Best Restaurants 2014

Best New Restaurants: Upping the Steaks

What could possibly be new and interesting about that old Texas mainstay the steakhouse? Oh ye cutting-edge carnivores of little faith!

By Robb Walsh and Katharine Shilcutt September 30, 2014 Published in the October 2014 issue of Houstonia Magazine


60 Degrees Mastercrafted

60 Degrees Mastercrafted

Fritz Gitschner, one of only two certified Master Chefs in the state, is picky about what he serves in his upscale, ranch-style restaurant in River Oaks. And thank goodness for that, because the menu offers some of the best ribeyes and filets you’ll ever taste, all courtesy HeartBrand Texas Akaushi beef. And just as steak without red wine is unthinkable, 60 Degrees’s sommelier Vanessa Treviño Boyd is unbeatable, always at the ready with a wealth of vino suggestions. 

Facón Brazilian Steakhouse

Houston can’t get enough of South American steakhouses, as evidenced by the success of this latest addition to the fold, which serves mountains of meat each night and one-ups the competition with a chef’s table that allows patrons to enjoy special creations from Facón chef Sean Skala.

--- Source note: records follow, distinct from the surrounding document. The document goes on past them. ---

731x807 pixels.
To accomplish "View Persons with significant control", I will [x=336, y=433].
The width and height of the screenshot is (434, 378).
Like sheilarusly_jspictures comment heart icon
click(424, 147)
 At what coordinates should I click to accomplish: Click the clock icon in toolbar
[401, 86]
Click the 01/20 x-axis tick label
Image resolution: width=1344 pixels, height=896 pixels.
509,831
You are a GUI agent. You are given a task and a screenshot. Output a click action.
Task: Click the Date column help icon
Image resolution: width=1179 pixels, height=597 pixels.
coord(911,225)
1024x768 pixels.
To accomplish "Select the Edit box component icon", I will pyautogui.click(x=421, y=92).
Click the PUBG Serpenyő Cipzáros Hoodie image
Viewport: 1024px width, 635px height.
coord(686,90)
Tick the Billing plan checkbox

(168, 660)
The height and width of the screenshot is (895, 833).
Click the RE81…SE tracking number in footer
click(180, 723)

Pray to the food gods and hope he’ll serve his rich Peruvian lamb stew on the night you’re there, or perhaps the traditional palmitos with an oh-so-modern tomato gelée. 

Sal y Pimienta

At other places, servers might prowl the dining room with skewered steaks on swords, but at Uruguayan expat Gianfranco Percovich’s South American steakhouse, they do things differently, presenting a big wooden board full of raw meat from which diners can select their very own picanha or entrana (the Brazilian versions of top sirloin and skirt steak). Can’t decide? Order Sal y Pimienta’s massive parrilla and get them all—plus lamb chops, short ribs, chicken breast, Argentinean sausage, and more. The chic CityCentre spot also includes an inviting bar where you can enjoy an extensive by-the-glass wine selection.


From the man who gave us Tony’s comes a stellar new chop house with a see-and-be-seen bar and a stunning glass-walled showcase of a dining room. But it’s the steaks that are the real draw—large slabs of beef wheeled to the table on a display cart. Vallone’s USDA Prime ribeye for two is a showstopper, a tomahawk cut that weighs three pounds and comes attached to an 18-inch rib bone, carved tableside. Otherwise, don’t miss the incredible buttery creamed spinach. The fine wine list includes expensive Burgundies, wonderful Rhônewines at reasonable prices, and all the usual California suspects.